## Problem to solve
Repeat the records word for word, starting with their first line and going on through the line with "click(942, 135)". Leave the pictures out of your answer.

>> BEGIN

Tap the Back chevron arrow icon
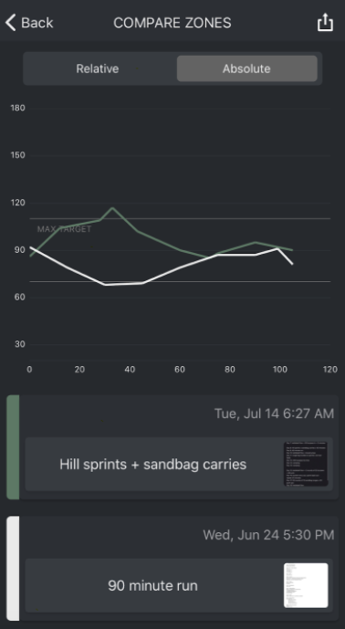345x629 pixels. point(11,23)
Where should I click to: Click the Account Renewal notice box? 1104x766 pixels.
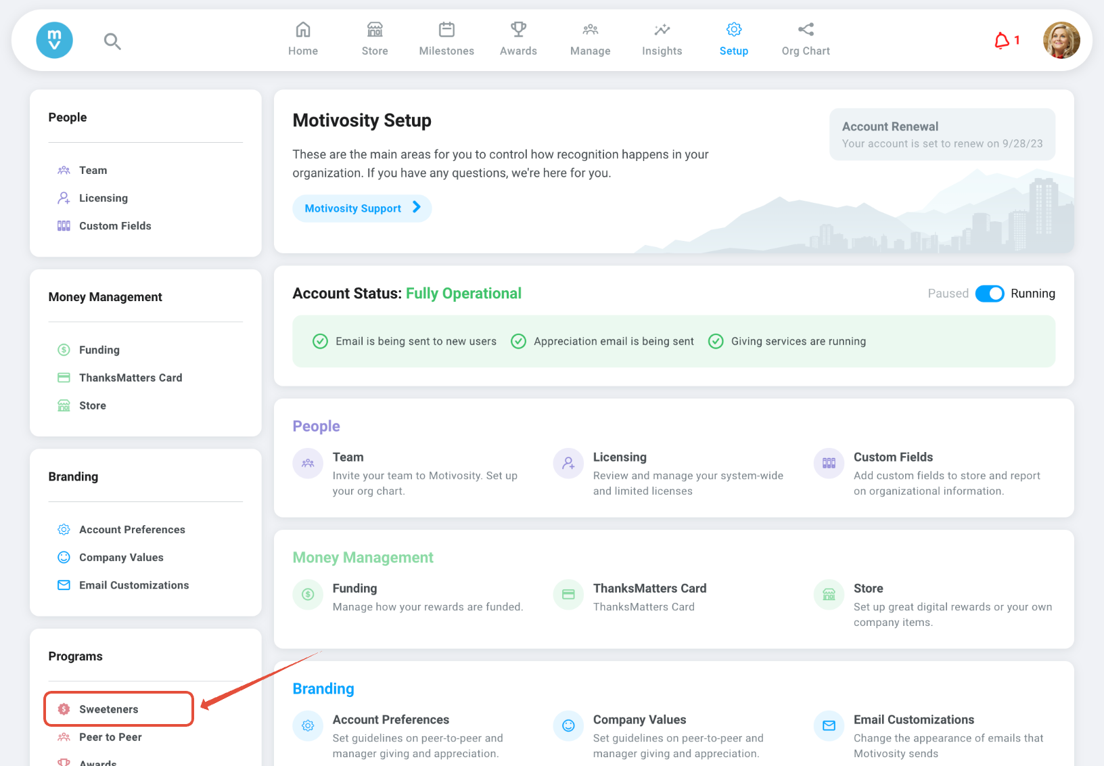click(942, 135)
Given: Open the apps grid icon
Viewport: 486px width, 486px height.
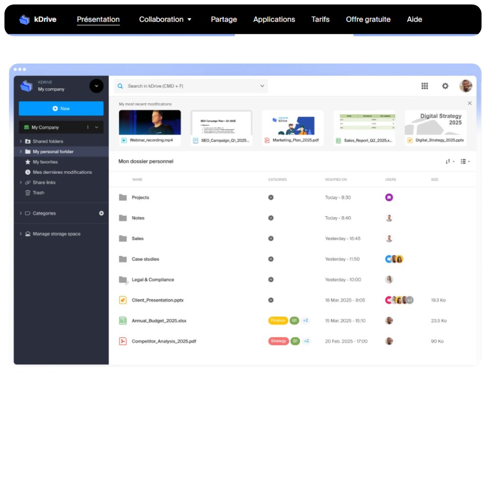Looking at the screenshot, I should pyautogui.click(x=425, y=86).
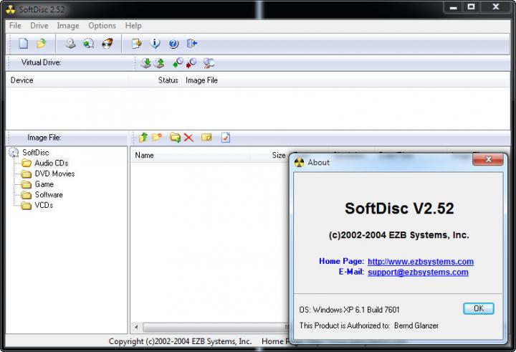This screenshot has width=516, height=352.
Task: Click the new folder icon in image toolbar
Action: [157, 137]
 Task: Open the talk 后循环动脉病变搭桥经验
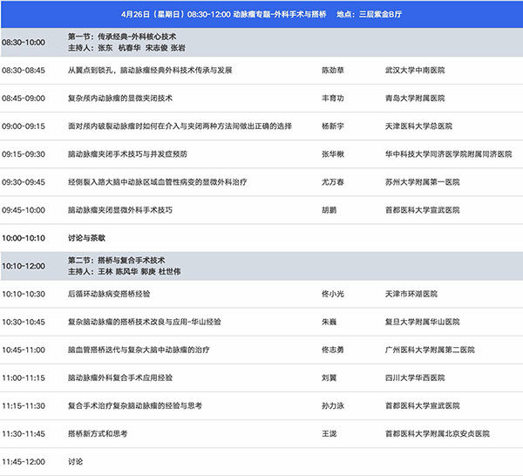[109, 294]
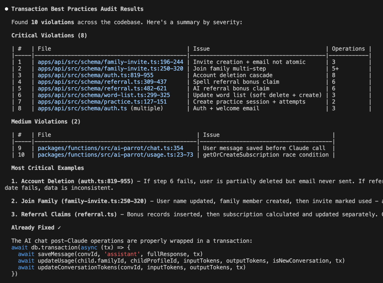Screen dimensions: 383x283
Task: Open the family-invite.ts:196-244 file link
Action: 110,62
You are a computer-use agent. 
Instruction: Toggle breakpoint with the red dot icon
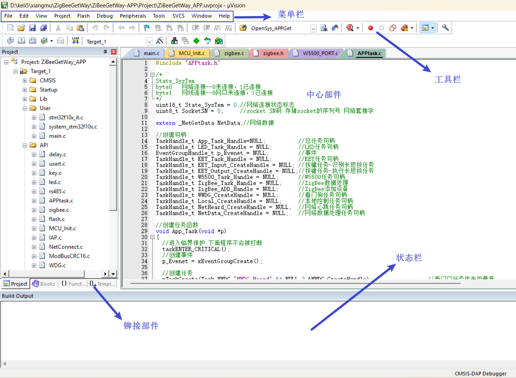tap(370, 28)
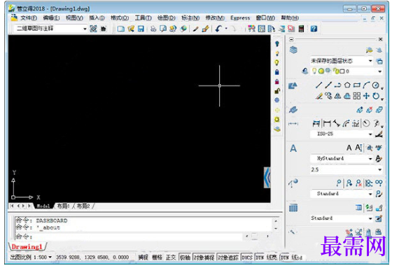The image size is (399, 268).
Task: Open the Help question mark icon
Action: point(314,29)
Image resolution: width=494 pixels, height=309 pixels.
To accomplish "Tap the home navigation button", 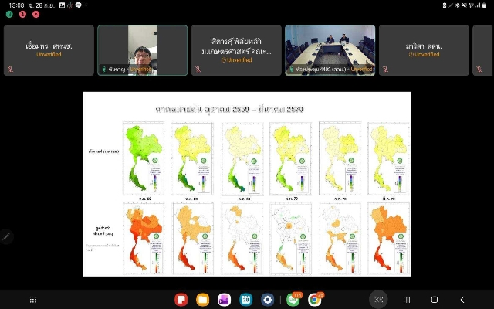I will (435, 300).
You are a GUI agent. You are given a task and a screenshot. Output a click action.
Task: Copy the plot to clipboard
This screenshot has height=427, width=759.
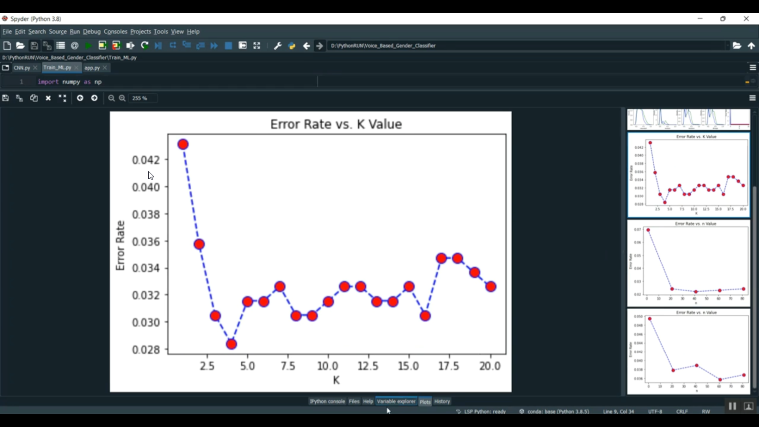pyautogui.click(x=33, y=98)
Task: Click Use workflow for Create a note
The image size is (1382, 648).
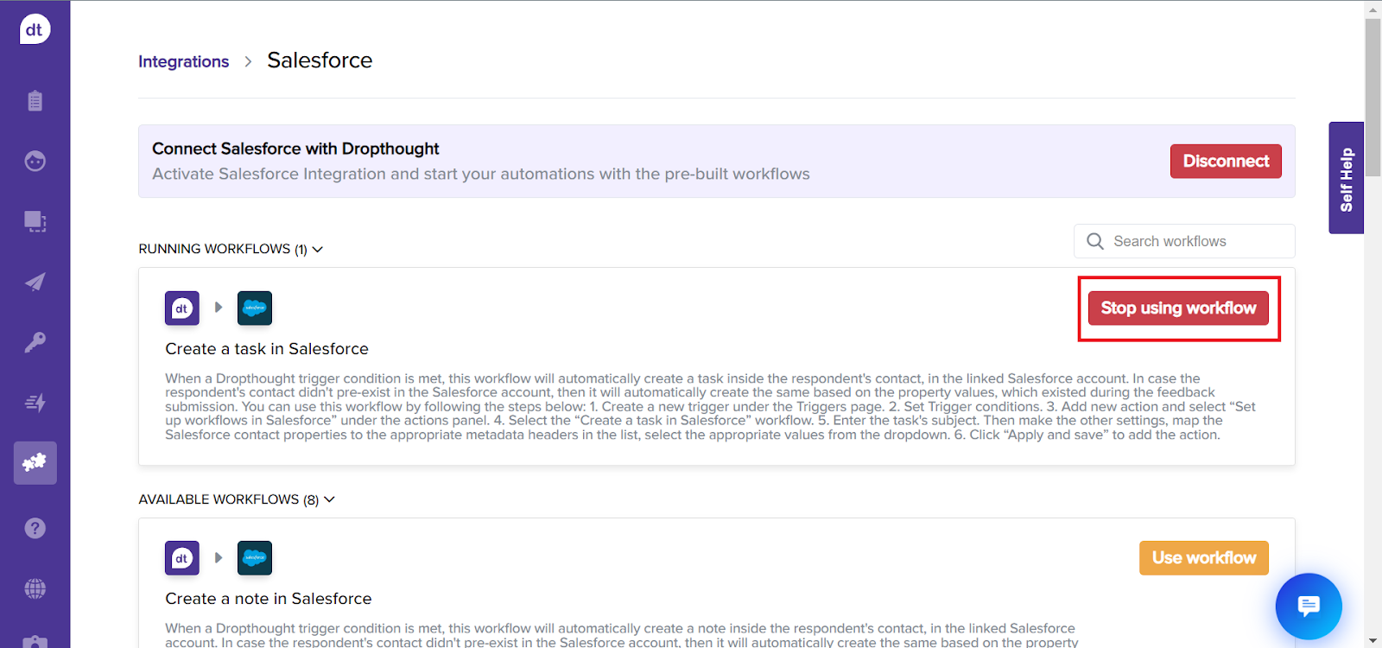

>> END

## Written solution
Tap the Back chevron arrow icon
345x629 pixels. point(11,23)
Where should I click to: Click the Account Renewal notice box? 1104x766 pixels.
click(942, 135)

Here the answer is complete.